Mayor Grant Smith says the pathway’s popularity has proved many wrong.
"In the early stages we expected about 1,000 people a day would use He Ara Kotahi, but many people in our community didn’t believe it would ever see such high usage. The data from the first year shows that we’re seeing close to double our original estimate of users. This is a great example of why it is so important to invest in infrastructure, and the positive benefits that come from that for our community.”
Mr Smith says the pathway was focused primarily on being a safer commuter route between our city centre and Linton Military Camp and Massey University.
“He Ara Kotahi has been a commuter hit, but we’ve also seen our residents fall back in love with our river for recreational purposes. Families are enjoying the pathway every weekend, events are being staged around the main bridge and we’ve even had engagements and a wedding occur.”
Council Chief Executive Heather Shotter says He Ara Kotahi is a wonderful example of what happens when different partners come on board for the benefit of our city.
“We couldn’t have done this project alone. He Ara Kotahi was funded by the New Zealand Government Urban Cycleways programme, NZ Transport Agency, Palmerston North City Council, Central Energy Trust and Powerco. Rangitāne, Massey University, Horizons Regional Council and the New Zealand Defence Force have been and continue to be key partners in the ongoing work associated with He Ara Kotahi and our river park. This partnership means we can bring our Manawatū River Framework to life by working together to ensure there are more things to see and do at our river each year.”
He Ara Kotahi impresses nationally too
In November, He Ara Kotahi scooped up a top transport award. Our new landmark won the Sustainable Transport Leadership category at the NZ Transportation Institute Awards.
We’re also currently finalists in the Living Streets Aotearoa Awards Golden Foot Walking Award category. Winners will be announced next week.
Both awards focus on the recreational and commuter impact He Ara Kotahi has had on our city.
He Ara Kotahi will only get more popular
Since He Ara Kotahi opened, a new toilet block was installed, and the carpark resealed. Over the coming months we’re looking at installing picnic tables and toilets at the Linton end of the pathway.
Urban Eels, which is accessed from He Ara Kotahi, will open this winter. This project, which is being delivered with other partners, will allow people to get up close to see the eels in the Turitea Stream.
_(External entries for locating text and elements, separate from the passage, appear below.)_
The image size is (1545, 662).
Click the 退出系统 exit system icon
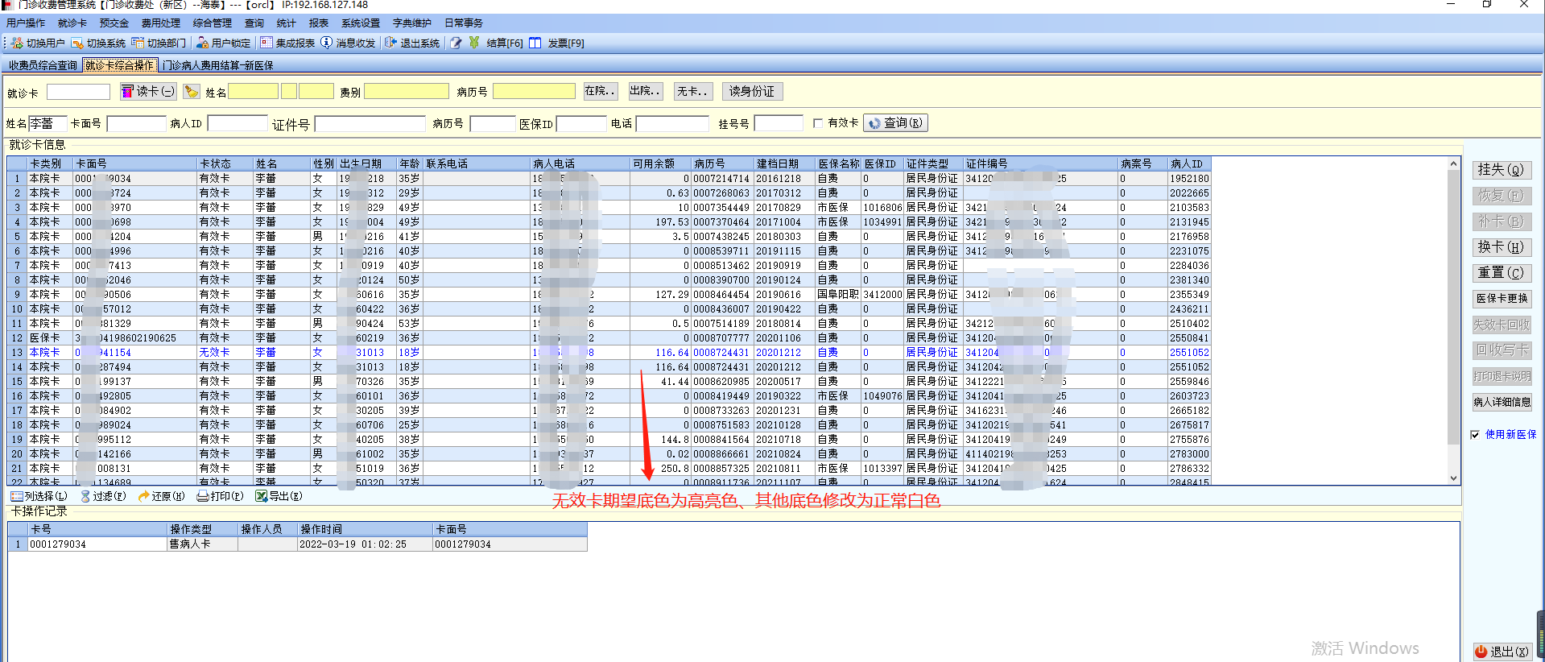pos(391,43)
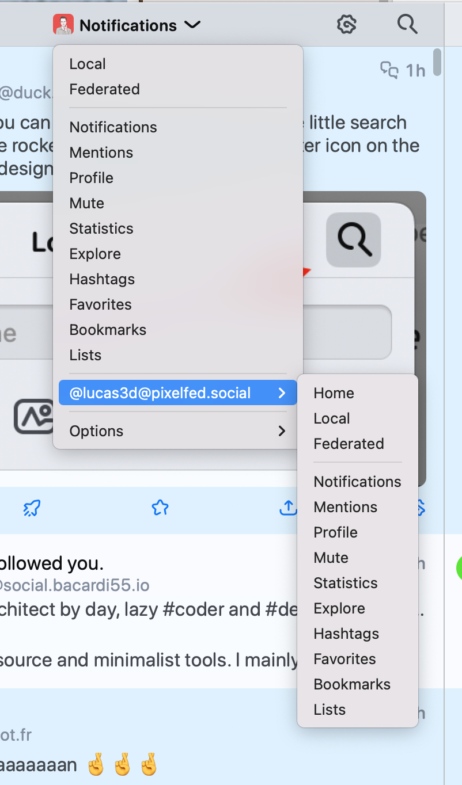Select Bookmarks in the pixelfed submenu
This screenshot has height=785, width=462.
tap(352, 684)
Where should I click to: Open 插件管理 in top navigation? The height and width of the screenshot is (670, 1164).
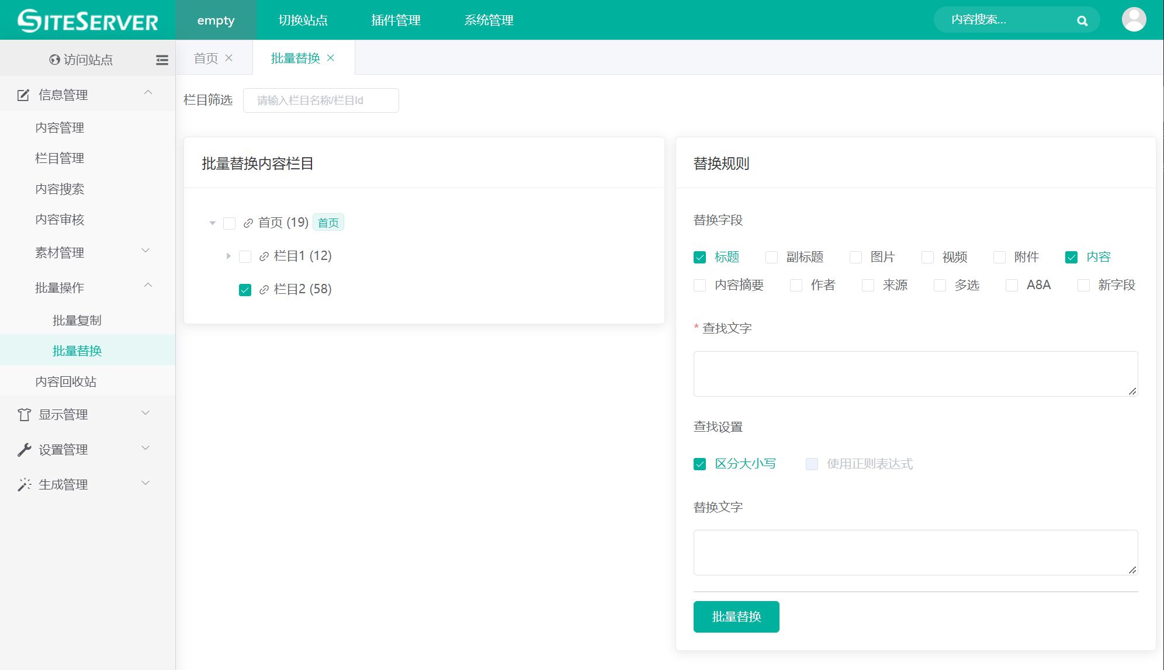pos(396,20)
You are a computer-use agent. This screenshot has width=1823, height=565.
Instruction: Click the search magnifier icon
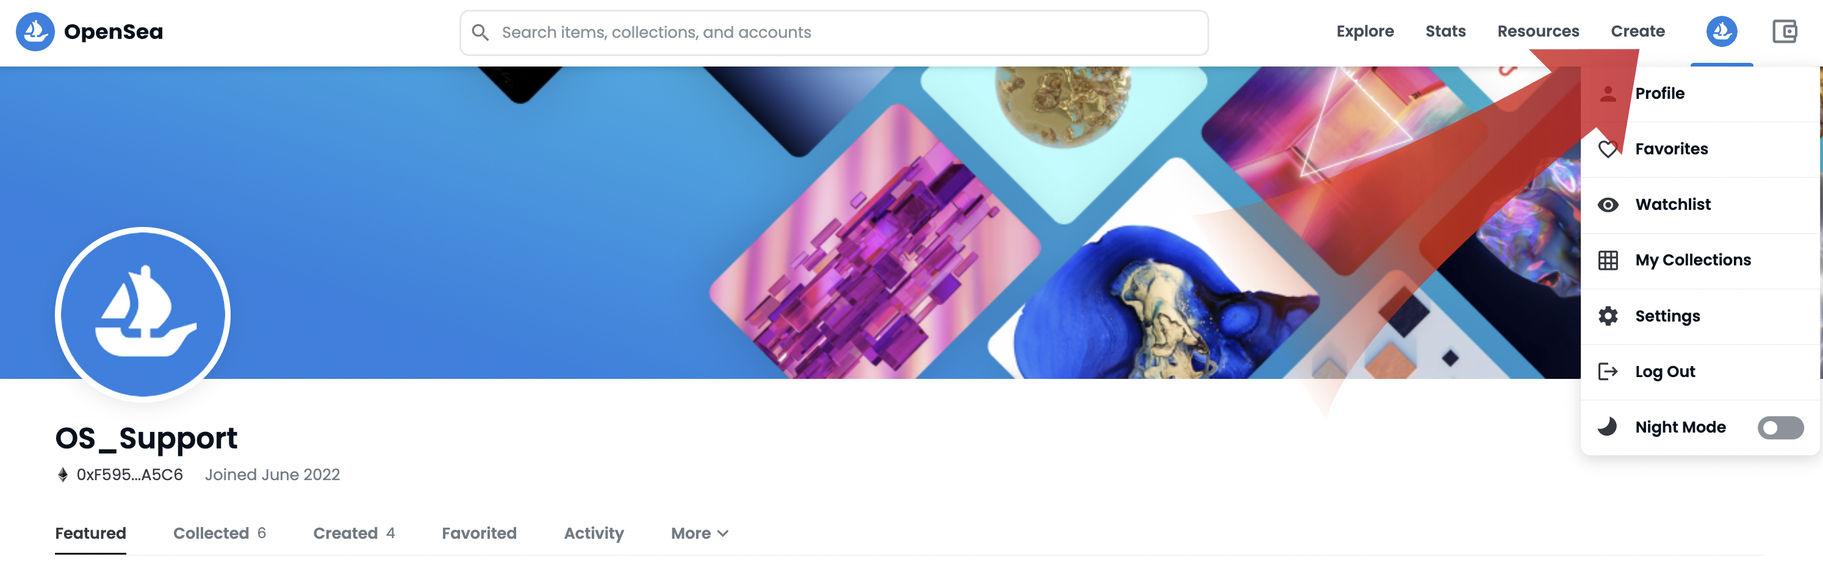point(480,33)
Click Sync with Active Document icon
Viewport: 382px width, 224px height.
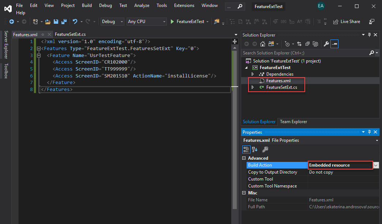(x=299, y=44)
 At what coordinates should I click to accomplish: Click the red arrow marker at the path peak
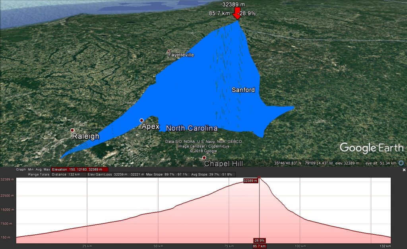coord(237,15)
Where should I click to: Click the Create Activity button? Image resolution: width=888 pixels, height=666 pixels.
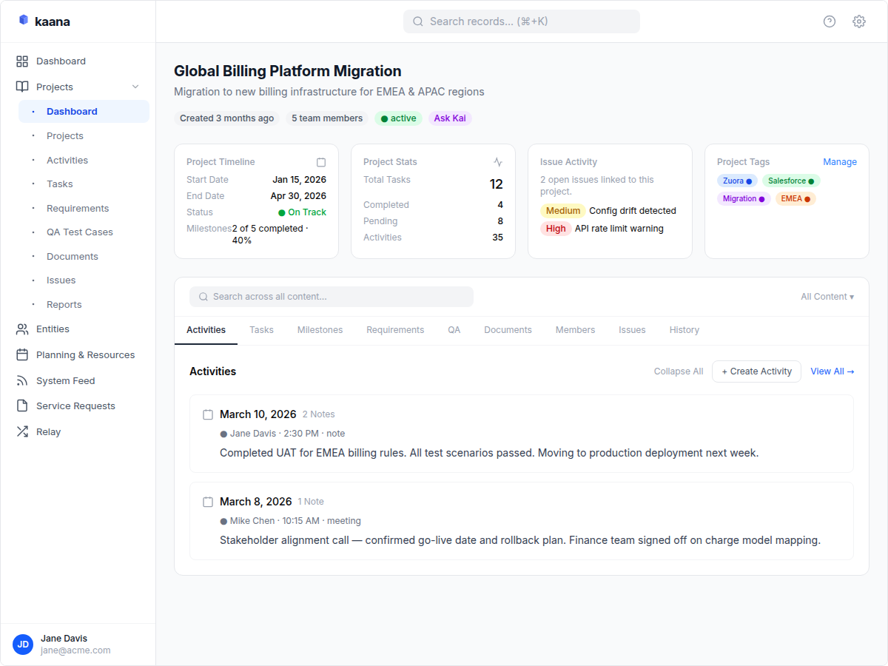tap(756, 371)
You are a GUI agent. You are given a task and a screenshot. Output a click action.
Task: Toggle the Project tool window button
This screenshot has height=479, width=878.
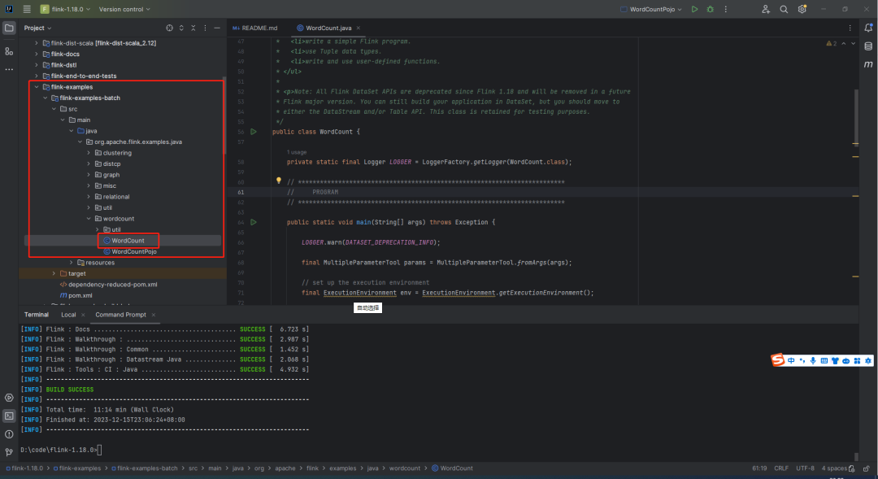tap(9, 28)
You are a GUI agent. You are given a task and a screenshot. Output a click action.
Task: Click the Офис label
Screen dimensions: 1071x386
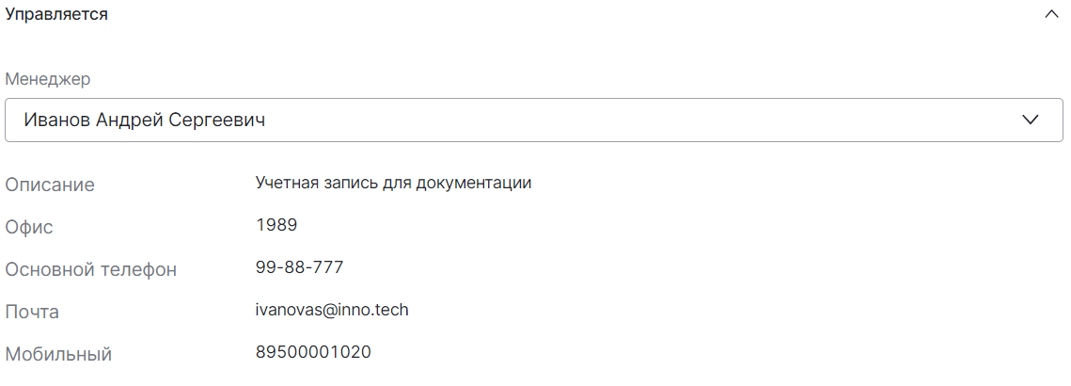[x=29, y=227]
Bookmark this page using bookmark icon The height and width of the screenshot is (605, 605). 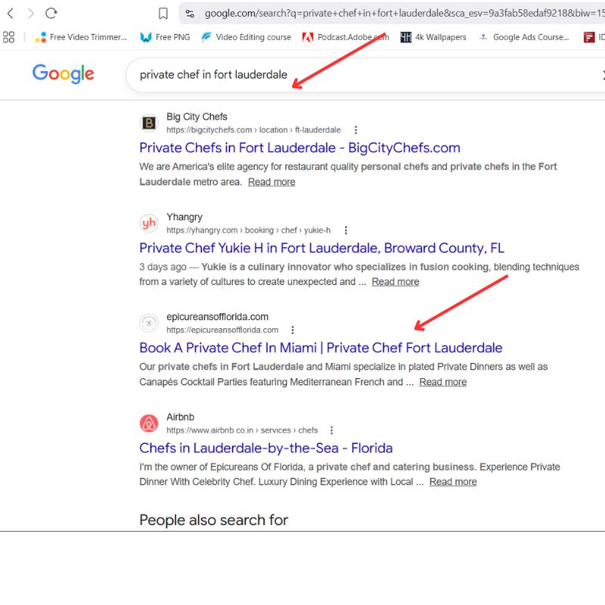point(163,13)
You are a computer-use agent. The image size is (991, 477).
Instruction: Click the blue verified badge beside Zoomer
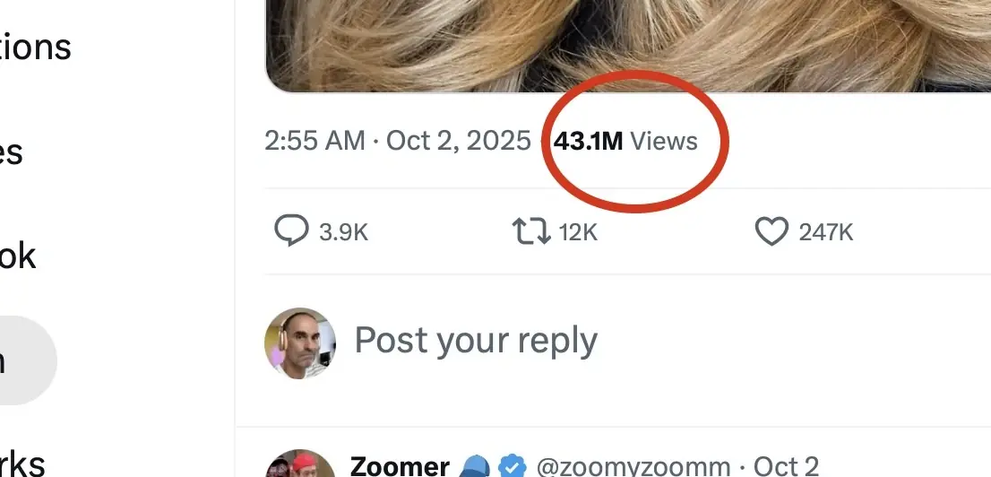tap(512, 467)
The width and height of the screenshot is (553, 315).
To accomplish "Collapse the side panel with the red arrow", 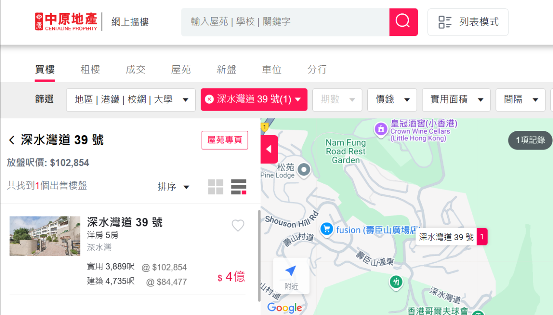I will pyautogui.click(x=269, y=150).
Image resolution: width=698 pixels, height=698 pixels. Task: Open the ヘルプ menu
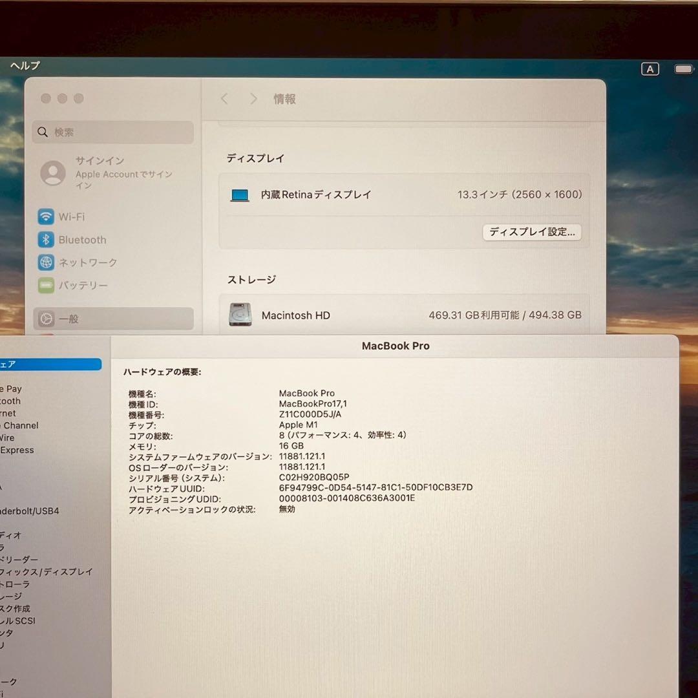click(25, 65)
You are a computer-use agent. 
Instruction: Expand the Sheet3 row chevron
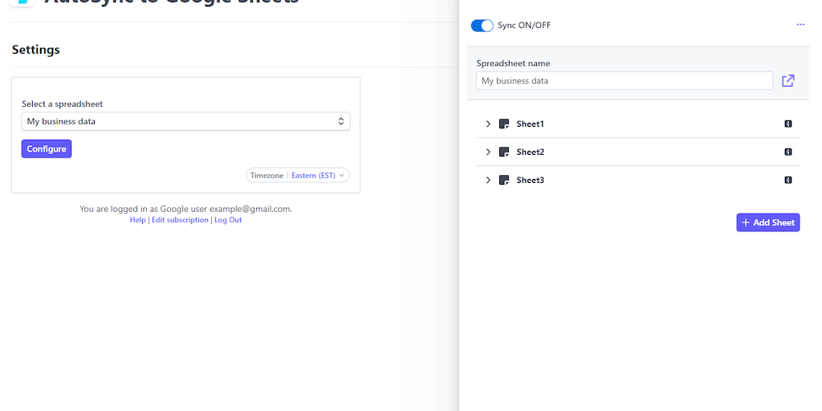(488, 181)
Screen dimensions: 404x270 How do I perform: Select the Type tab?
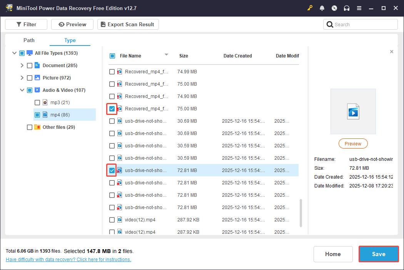[70, 40]
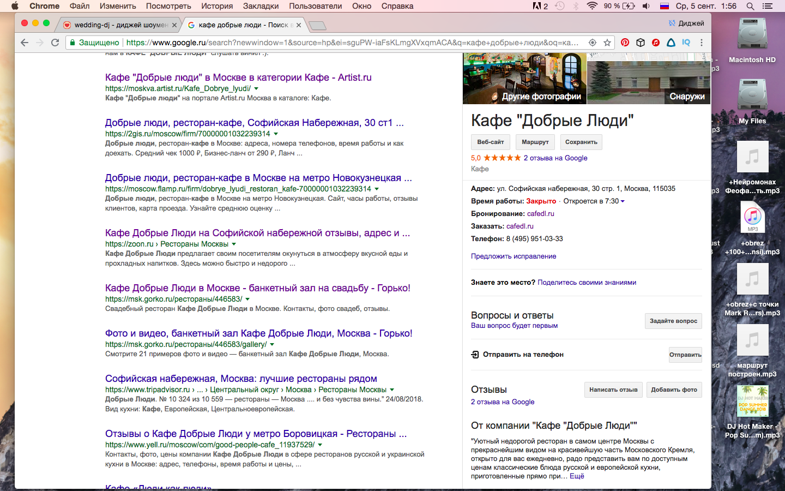Image resolution: width=785 pixels, height=491 pixels.
Task: Open the Другие фотографии thumbnail
Action: tap(524, 79)
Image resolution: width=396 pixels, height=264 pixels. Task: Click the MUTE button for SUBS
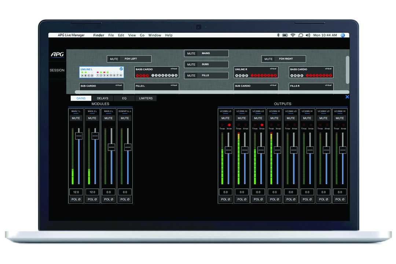[191, 64]
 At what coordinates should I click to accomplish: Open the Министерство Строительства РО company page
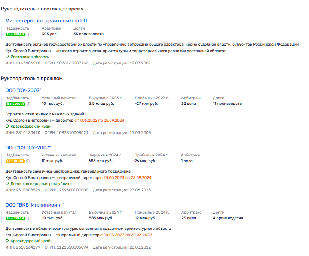point(46,21)
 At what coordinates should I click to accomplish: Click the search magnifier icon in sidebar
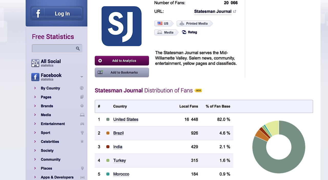click(78, 49)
Construction will also begin this summer on the new Manawatū River entranceway, which will link the Victoria Esplanade and main bridge. We’ll be releasing artist impressions of the new entranceway, which sits between the Scenic Railway Station and Holiday Park, very soon. Next year we’ll also be looking at beginning construction for the viewing platform that will sit on Turitea Pā – one of the most culturally significant sites along the He Ara Kotahi route.